### TASK STATEMENT:
What is needed is an exact copy of the records below, with the pictures left out.

═════ DATA FOR THIS EXERCISE

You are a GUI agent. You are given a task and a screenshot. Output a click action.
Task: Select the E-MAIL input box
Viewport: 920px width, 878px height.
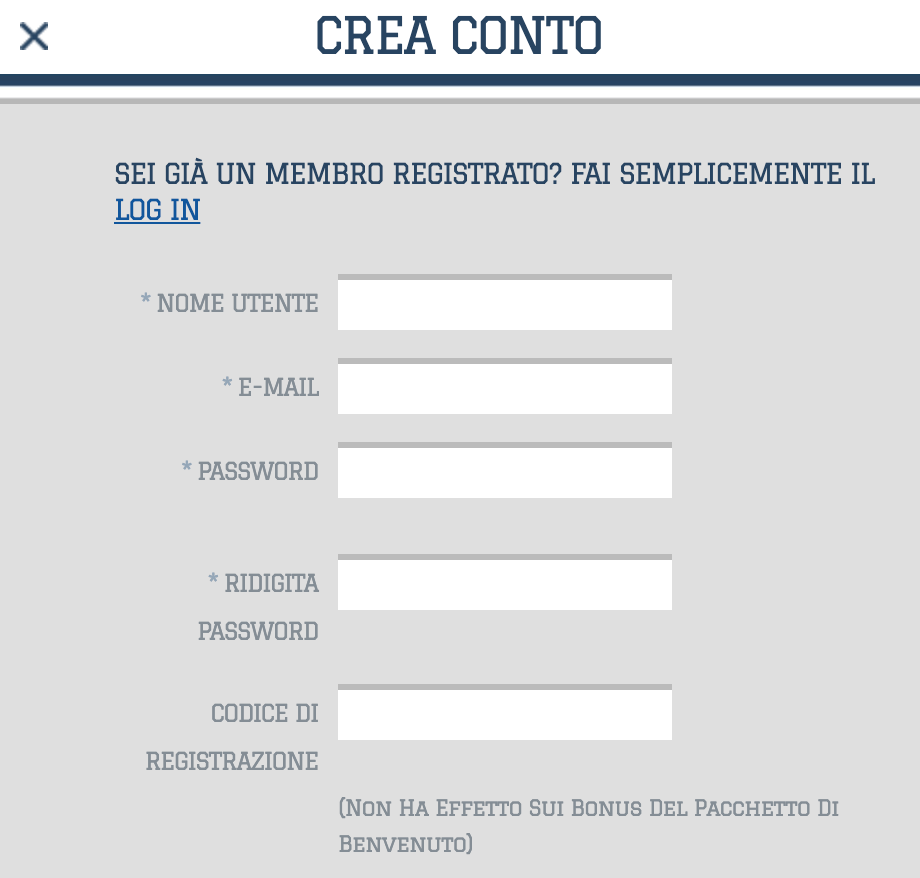[504, 388]
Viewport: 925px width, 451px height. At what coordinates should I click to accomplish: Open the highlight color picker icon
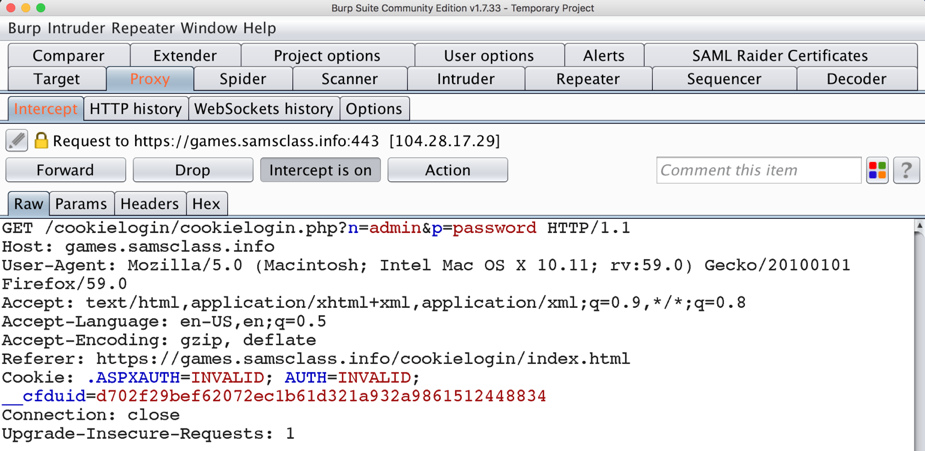click(x=877, y=170)
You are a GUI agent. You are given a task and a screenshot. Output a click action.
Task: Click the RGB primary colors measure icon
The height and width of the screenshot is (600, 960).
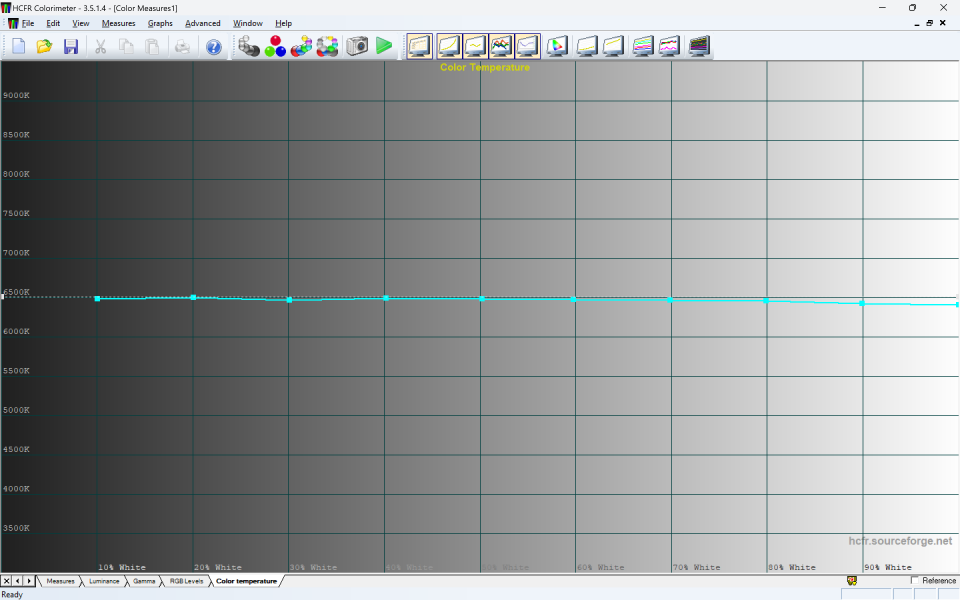pos(275,46)
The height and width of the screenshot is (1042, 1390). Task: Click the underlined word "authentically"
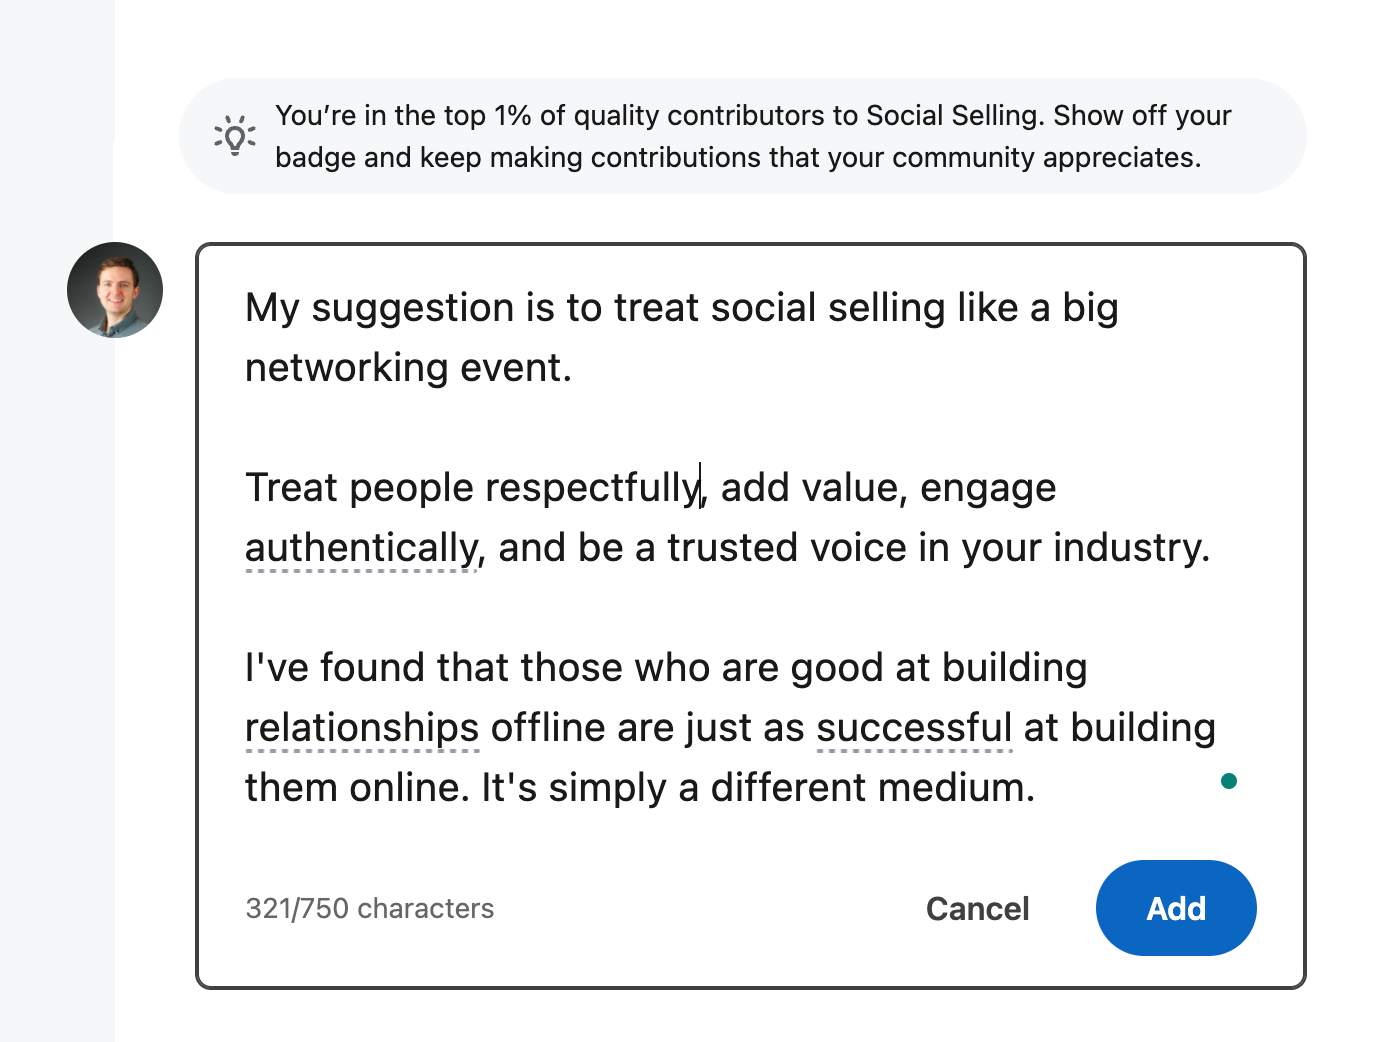click(361, 548)
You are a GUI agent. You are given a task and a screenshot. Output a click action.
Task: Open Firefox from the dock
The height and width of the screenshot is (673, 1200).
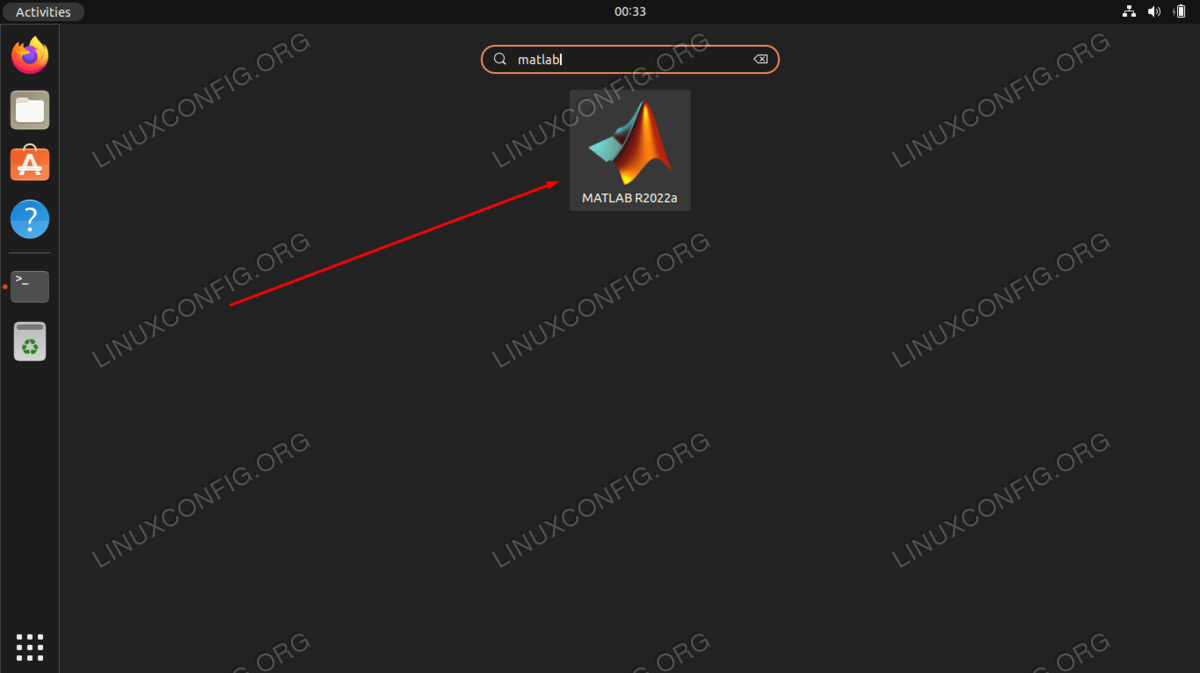[x=30, y=55]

══════════

### PROBLEM SOLUTION:
You are a GUI agent. You are given a task and a screenshot. Output a click action.
Task: Select the E-MAIL input box
Viewport: 920px width, 878px height.
[504, 388]
Viewport: 925px width, 451px height. At what coordinates should I click to accomplish: Open the highlight color picker icon
click(x=877, y=170)
You are a GUI agent. You are given a task and a screenshot. Output a click action.
Task: Click the RGB primary colors measure icon
The height and width of the screenshot is (600, 960).
pos(275,46)
The height and width of the screenshot is (1042, 1390). Task: Click the underlined word "authentically"
click(361, 548)
You are a GUI agent. You are given a task and a screenshot. Output a click action.
Task: Open Firefox from the dock
The height and width of the screenshot is (673, 1200).
[x=30, y=55]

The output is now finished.